The following is a Q&A between RockAI CEO Liu Fangping and TMTPost:

Q: What is the difference between the training and inference synchronization of the Yan large model and the reinforcement learning introduced by OpenAI O1?

Liu: Strictly speaking, OpenAI O1 is a reinforcement learning process, but the training and inference synchronization of Yan1.3 is not on this route, or rather, reinforcement learning is not the main focus. Reinforcement learning requires a large amount of data to adjust, which means its application cost is very high. This is also the reason why O1 has limitations in practical use.

The goal of training and inference synchronization is to be able to run and train on the terminal side, which will be a significant advancement. We hope for cheaper training, not more expensive. Training and inference synchronization can be understood as the model's training and inference happening simultaneously. Just like a person, when chatting, they can infer through voice output, but at the same time, they can also use auditory and visual inputs for real-time learning.

Q: How is training conducted on local devices with training and inference synchronization?

Liu: We just mentioned the brain-like activation mechanism. Actually, when humans process events, not all neurons in the brain participate. On the terminal side, we also select only a portion of the neurons to participate. For example, with 10 billion parameters, not all parameters will be involved in the process, but only a very small portion. This way, the computational power requirement will be very low, and training and inference can be carried out completely synchronously, and the parameters can also be adjusted during output.

Question: In which field do you think large models might see a major breakthrough in the future?

Liu: I think there might be some breakthroughs in consumer terminal devices. Currently, there is already a significant stock of mobile phones and PCs, but I believe more consumer terminals should soon open up this situation. Many current terminal devices still operate on fixed programs, but soon they should be able to change through AI, including changes in interactive experiences. For example, a drone equipped with Yan1.3 can engage in human-machine dialogue. We can instruct the drone to take photos from different angles, such as capturing the scenery behind me and placing me in the center of the frame.

Question: People generally think that large models are a form of information compression and usually generate content at this level, but we emphasize learning. What is the reason for this?

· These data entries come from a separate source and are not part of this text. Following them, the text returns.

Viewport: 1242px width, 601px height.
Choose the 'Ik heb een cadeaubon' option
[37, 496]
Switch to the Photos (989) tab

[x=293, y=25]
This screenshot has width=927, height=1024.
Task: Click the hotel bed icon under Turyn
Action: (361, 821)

Liu: Learning is no longer about predicting the next token. For example, previously, manufacturers were working on text-to-video generation, which had a significant pain point: it was difficult to edit the generated content, requiring a complete re-edit of the prompt. We want to teach the large model the skill of making videos, so it can produce videos after learning the skill. Therefore, we prefer models to learn processes rather than outcomes. Process-oriented learning will also make the model more interpretable.

Question: There is a viewpoint that there are too many general-purpose large models now, and in the future, there might only be two or three left. What is your opinion on this?

Liu: In the future, there may only be two to three successful general large models based on the Transformer architecture. However, the scenarios where such "god-making" large models can solve problems are still limited. In comparison, large models aimed at collective intelligence units are more meaningful.